If this parameter is set to TRUE and WebLink cannot read the MGW* variables, either in the query string or as the first fields in the posted data stream, it assumes use of the default Caché server. This mode of operation is highly recommended but should only be used if you are sure that your application complies with the requirements regarding the placement of MGW* variables. Applications developed using WebLink Developer always place the MGW* variables at the top of each form; therefore, these applications can safely take advantage of this mode of operation.
A warning is written to the WebLink event log if an MGW* variable is not processed as a result of arriving at the end of the incoming data stream. For example:
>>> Fri Sep 07 15:46:13 2001; Thread ID: 182

WARNING: Reserved Variable 'MGWLPN' was not processed because it was not
 found amongst the first fields in the submitted data.

/scripts/mgwms32.dll?FormID=1
Note:
The information in this section also applies to WebLink operating in PDQWeb compatibility mode. In PDQWeb mode, the critical reserved variable is EP as opposed to the WebLink MGW* variables.
Conclusion
Tests in the field have been encouraging. Early adopters of the new DLLs have experienced no failures.
The decision to make the software changes described in this document has been made as a result of analyzing the symptoms and the event logs generated by our DLLs and the operating system. It would be ideal to be able to categorically put forward a definitive diagnosis; however, this has not been possible because of the inability to reproduce the failures under test conditions. For the same reason, it has not been possible to open a dialog with Microsoft to obtain a fix or a recommended workaround from them; historically, they only work with problems that can be demonstrated.

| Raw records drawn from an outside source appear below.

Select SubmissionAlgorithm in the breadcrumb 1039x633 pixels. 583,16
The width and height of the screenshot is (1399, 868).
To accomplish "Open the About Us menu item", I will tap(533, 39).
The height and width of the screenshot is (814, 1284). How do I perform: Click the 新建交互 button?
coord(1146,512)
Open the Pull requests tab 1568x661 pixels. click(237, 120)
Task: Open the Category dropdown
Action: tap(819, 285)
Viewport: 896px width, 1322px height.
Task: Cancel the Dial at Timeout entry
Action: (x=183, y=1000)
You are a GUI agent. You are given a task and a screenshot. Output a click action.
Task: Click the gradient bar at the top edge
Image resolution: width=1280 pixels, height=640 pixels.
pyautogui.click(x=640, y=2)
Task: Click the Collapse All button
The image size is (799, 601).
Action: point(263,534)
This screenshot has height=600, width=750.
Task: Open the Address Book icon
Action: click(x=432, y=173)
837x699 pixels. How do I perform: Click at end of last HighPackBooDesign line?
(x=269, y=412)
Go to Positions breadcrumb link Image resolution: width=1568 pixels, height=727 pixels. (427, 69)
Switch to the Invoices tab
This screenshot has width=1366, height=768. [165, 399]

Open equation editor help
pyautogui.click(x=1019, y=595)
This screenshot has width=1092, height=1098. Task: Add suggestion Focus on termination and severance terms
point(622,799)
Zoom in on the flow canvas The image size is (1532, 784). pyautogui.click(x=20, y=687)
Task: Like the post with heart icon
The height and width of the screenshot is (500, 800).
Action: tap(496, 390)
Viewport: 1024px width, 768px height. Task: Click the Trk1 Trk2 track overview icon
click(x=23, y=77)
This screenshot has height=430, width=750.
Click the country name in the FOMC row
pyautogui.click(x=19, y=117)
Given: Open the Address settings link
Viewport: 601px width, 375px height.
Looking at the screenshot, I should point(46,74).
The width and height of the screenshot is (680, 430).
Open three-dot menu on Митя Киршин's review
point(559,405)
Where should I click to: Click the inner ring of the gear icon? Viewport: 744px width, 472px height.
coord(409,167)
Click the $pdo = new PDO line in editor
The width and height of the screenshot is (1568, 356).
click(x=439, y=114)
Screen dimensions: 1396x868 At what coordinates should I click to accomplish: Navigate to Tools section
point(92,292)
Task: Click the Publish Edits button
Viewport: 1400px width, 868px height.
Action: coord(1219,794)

Long-term, InterSystems plans to offer alternative connectivity options, namely the NSD-based options shown in the diagram in the Technology Overview section. The central feature of these options is that the core WebLink/CSP functions are separated from the Web server environment. This, in itself, lowers the risk associated with open interfaces like ISAPI and provides a more stable and manageable platform for high-end Web operations. However, the all-in-one ISAPI connectivity solution continues to play an important role in small to medium-sized Web operations and InterSystems is committed to providing a robust implementation.